A Galerkin Method for the Simulation of the Transient 2-D/2-D and 3-D/3-D Linear Boltzmann Equation

  • Authors:
  • Matthias K. Gobbert;Samuel G. Webster;Timothy S. Cale

  • Affiliations:
  • Department of Mathematics and Statistics, University of Maryland, Baltimore, USA 21250;Aff1 Aff3;Focus Center --- New York, Rensselaer: Interconnections for Hyperintegration, Isermann Department of Chemical and Biological Engineering, Rensselaer Polytechnic Institute, Troy, USA 12180-3590

  • Venue:
  • Journal of Scientific Computing
  • Year:
  • 2007

Quantified Score

Hi-index 0.01

Visualization

Abstract

Many production steps used in the manufacturing of integrated circuits involve the deposition of material from the gas phase onto wafers. Models for these processes should account for gaseous transport in a range of flow regimes, from continuum flow to free molecular or Knudsen flow, and for chemical reactions at the wafer surface. We develop a kinetic transport and reaction model whose mathematical representation is a system of transient linear Boltzmann equations. In addition to time, a deterministic numerical solution of this system of kinetic equations requires the discretization of both position and velocity spaces, each two-dimensional for 2-D/2-D or each three-dimensional for 3-D/3-D simulations. Discretizing the velocity space by a spectral Galerkin method approximates each Boltzmann equation by a system of transient linear hyperbolic conservation laws. The classical choice of basis functions based on Hermite polynomials leads to dense coefficient matrices in this system.
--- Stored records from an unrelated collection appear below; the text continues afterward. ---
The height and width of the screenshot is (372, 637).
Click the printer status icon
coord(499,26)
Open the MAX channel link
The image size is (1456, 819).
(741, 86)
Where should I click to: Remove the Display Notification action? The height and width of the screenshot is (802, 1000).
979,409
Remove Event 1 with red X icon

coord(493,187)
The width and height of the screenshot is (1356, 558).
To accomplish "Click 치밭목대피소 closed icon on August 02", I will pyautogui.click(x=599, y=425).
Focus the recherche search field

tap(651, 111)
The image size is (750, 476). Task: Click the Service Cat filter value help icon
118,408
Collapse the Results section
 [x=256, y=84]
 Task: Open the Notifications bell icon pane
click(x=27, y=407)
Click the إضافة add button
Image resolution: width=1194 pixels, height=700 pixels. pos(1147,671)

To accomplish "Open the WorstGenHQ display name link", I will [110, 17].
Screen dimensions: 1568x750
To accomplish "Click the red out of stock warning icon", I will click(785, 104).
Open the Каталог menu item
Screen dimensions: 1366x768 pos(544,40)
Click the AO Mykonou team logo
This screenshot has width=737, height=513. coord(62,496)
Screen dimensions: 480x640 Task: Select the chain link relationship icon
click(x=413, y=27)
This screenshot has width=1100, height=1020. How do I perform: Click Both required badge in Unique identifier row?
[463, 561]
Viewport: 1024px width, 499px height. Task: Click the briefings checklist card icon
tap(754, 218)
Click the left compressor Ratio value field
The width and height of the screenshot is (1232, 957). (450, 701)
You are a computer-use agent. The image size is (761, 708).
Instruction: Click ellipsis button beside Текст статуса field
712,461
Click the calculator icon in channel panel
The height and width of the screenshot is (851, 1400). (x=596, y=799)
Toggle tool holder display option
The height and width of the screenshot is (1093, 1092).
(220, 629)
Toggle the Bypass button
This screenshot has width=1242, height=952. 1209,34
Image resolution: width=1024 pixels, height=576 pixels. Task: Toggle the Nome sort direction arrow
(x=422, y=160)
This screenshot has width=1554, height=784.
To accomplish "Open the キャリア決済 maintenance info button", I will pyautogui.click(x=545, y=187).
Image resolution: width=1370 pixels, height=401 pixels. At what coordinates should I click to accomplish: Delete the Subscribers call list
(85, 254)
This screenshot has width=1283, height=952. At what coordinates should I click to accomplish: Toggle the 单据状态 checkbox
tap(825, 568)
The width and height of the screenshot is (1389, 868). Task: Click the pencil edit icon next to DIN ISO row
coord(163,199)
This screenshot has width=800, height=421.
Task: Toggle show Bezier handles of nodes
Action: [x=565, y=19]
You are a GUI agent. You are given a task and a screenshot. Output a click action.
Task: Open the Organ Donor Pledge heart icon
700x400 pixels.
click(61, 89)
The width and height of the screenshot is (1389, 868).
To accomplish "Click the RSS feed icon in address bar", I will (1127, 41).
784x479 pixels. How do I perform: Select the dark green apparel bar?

We use a collocation basis instead that directly yields diagonal coefficient matrices, allowing for more convenient simulations in higher dimensions. The systems of conservation laws are solved using the discontinuous Galerkin finite element method. First, we simulate chemical vapor deposition in both two and three dimensions in typical micron scale features as application example. Second, stability and convergence of the numerical method are demonstrated numerically in two and three dimensions. Third, we present parallel performance results which indicate that the implementation of the method possesses very good scalability on a distributed-memory cluster with a high-performance Myrinet interconnect.